**Document text:**
* Start *

Notice the last 2 checks. They used the public data in the test double that was injected into the class under test. I couldn't do this with production code because of the data hiding principle. I didn't want to have special purpose testing code inserted in the production code. The public data had to be in a different class.

The test double was injected. That is different than just a strategy since it affected data and not just functions.


Dependency injection is a refinement of the strategy pattern which I will briefly explain. It is often necessary to choose between several alternative modules at runtime. These modules all implement a common interface so that they can be used interchangeably. The purpose of the strategy pattern is to remove the burden of deciding upon which of the modules to use (ie which "concrete strategy" or dependency) by encapsulating the decision-making process into a separate object which I will call the strategy object.

Dependency injection refines the strategy pattern by not only deciding which concrete strategy to use but creating an instance of the concrete strategy and "injecting" it back into the calling module. This is useful even if there is only a single dependency as the knowledge of how to manage (initialise etc) the concrete strategy instance can also be hidden within the strategy object.

* End *

**Provided data:**
* Start *

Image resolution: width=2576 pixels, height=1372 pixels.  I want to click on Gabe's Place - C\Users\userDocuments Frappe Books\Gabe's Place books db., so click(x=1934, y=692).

* End *
* Start *

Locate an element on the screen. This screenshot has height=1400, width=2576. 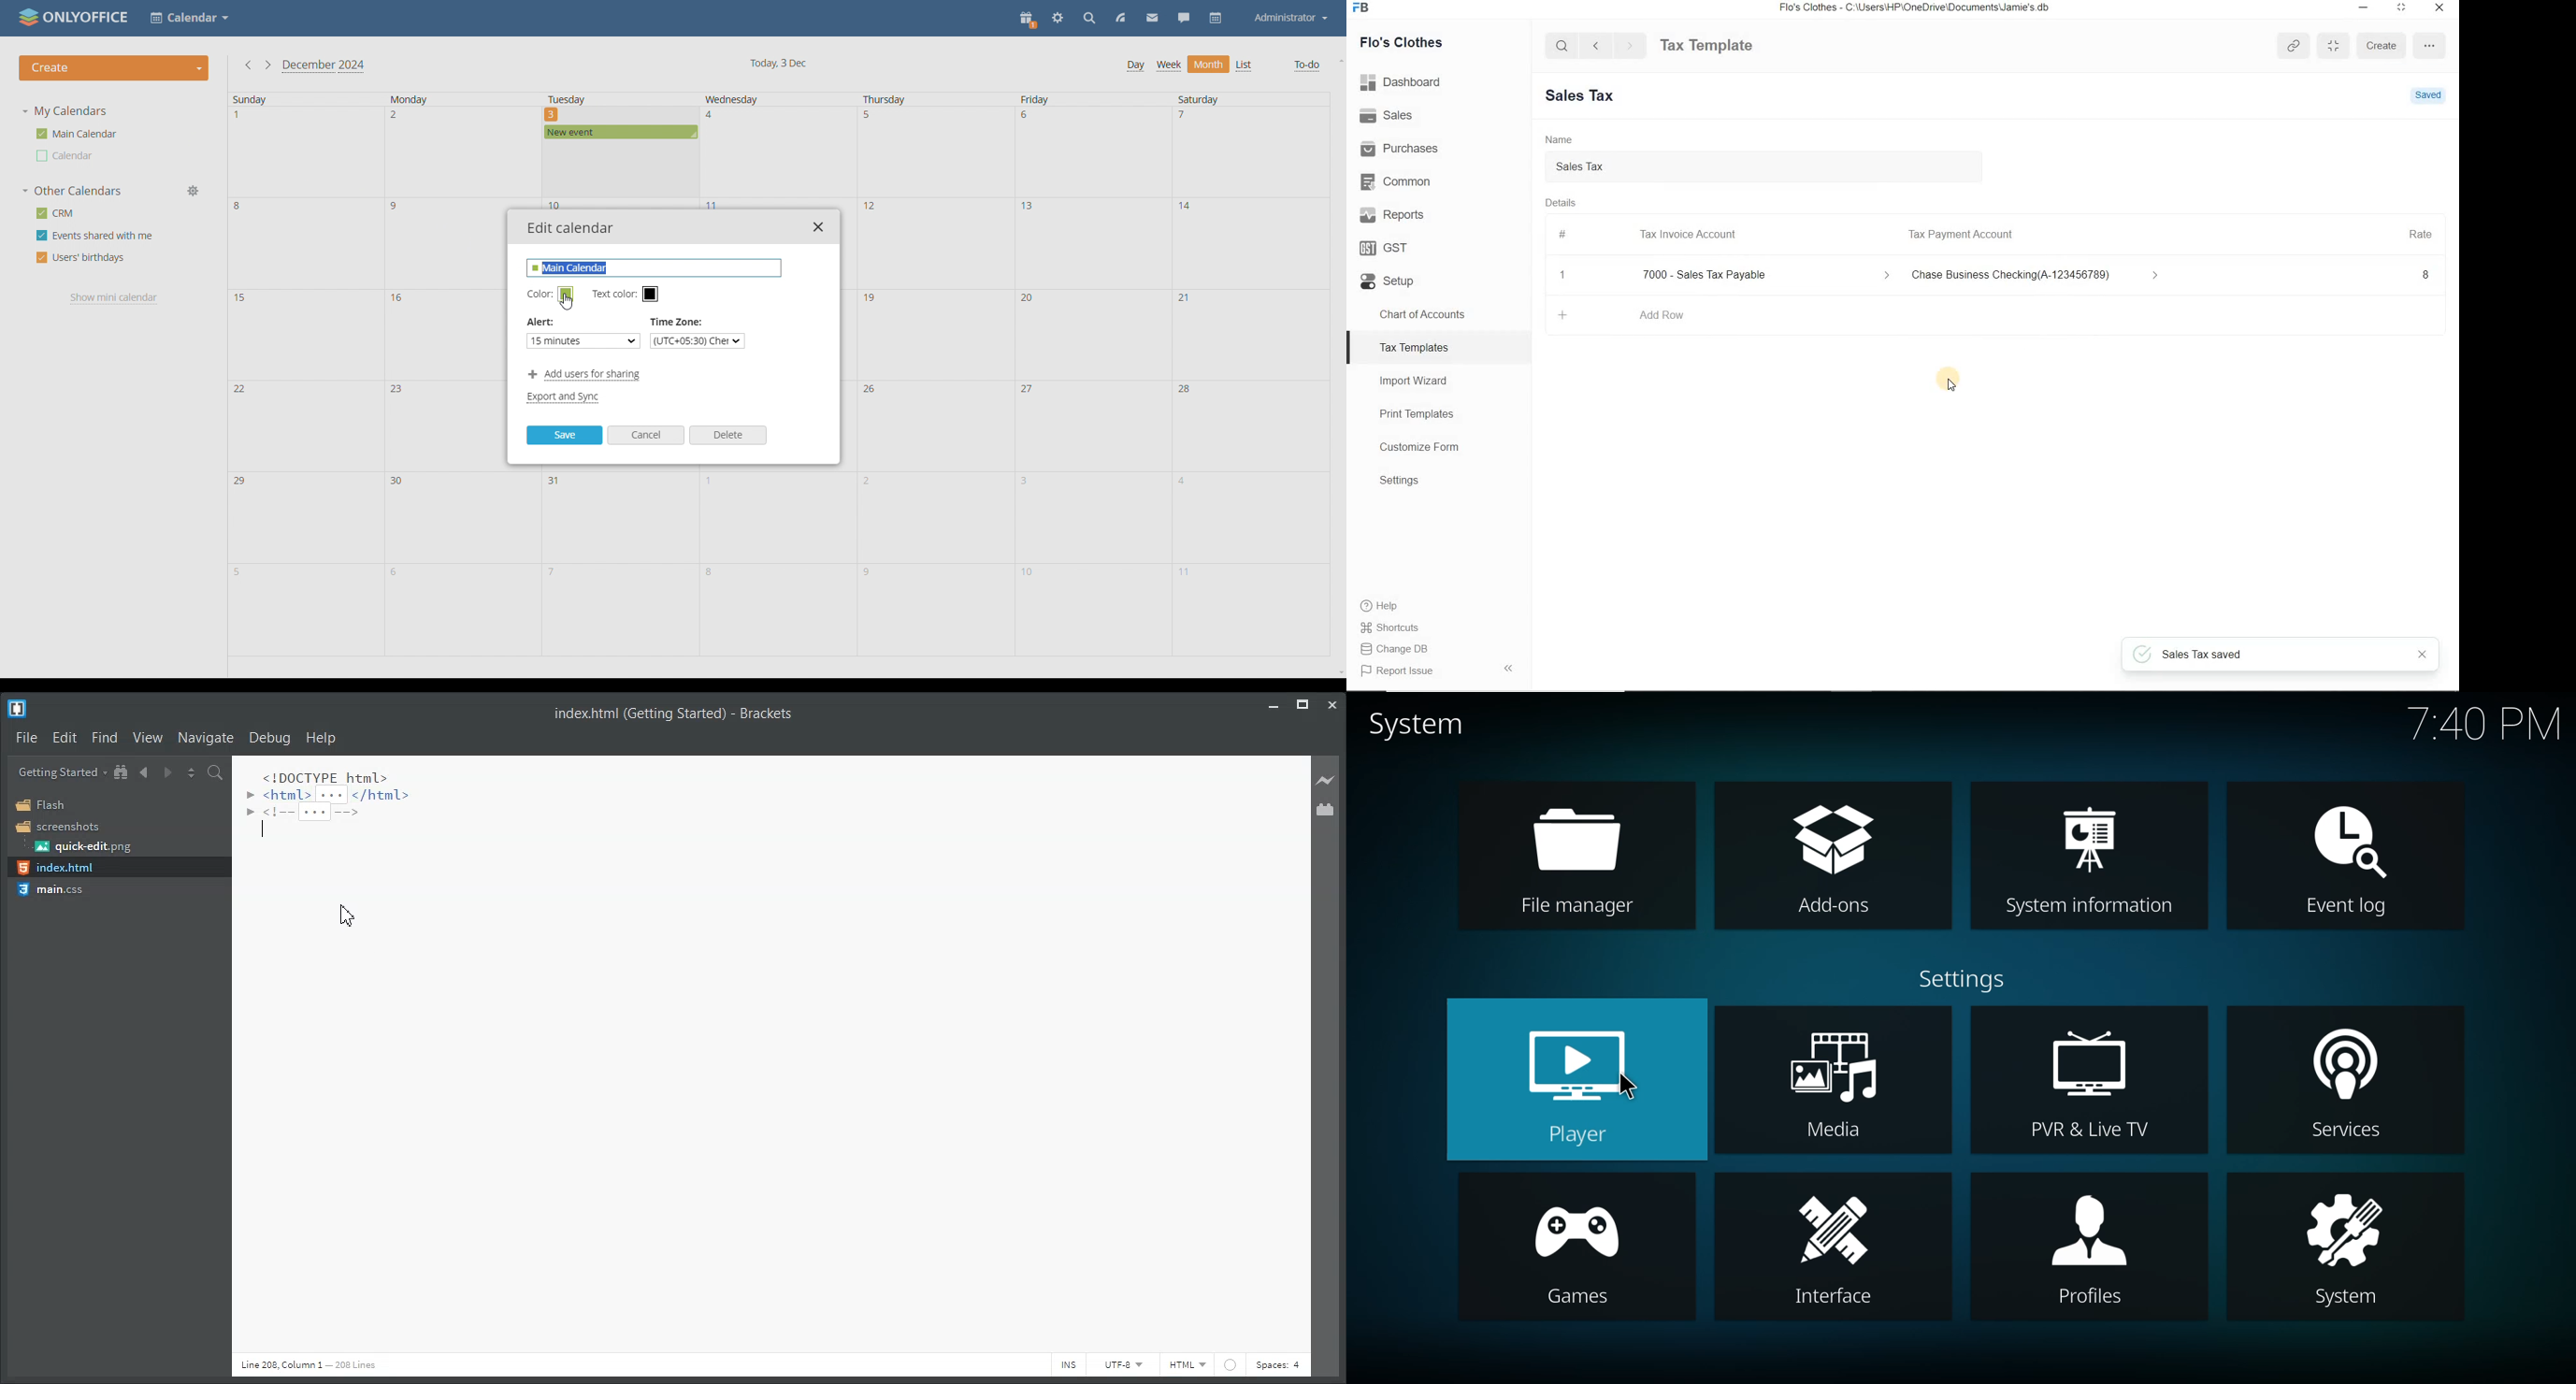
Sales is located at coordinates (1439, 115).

* End *

**Task statement:**
For each statement, say whether it agrees with the text on dependency injection, answering yes or no and quoting the deciding words of the text.
1. The strategy pattern places the decision about which module to use in a separate object.
2. Dependency injection is useful only when there are several dependencies.
3. Special purpose testing code was inserted into the production code.

**Written answer:**
1. Yes: "by encapsulating the decision-making process into a separate object which I will call the strategy object."
2. No: "This is useful even if there is only a single dependency"
3. No: "I didn't want to have special purpose testing code inserted in the production code."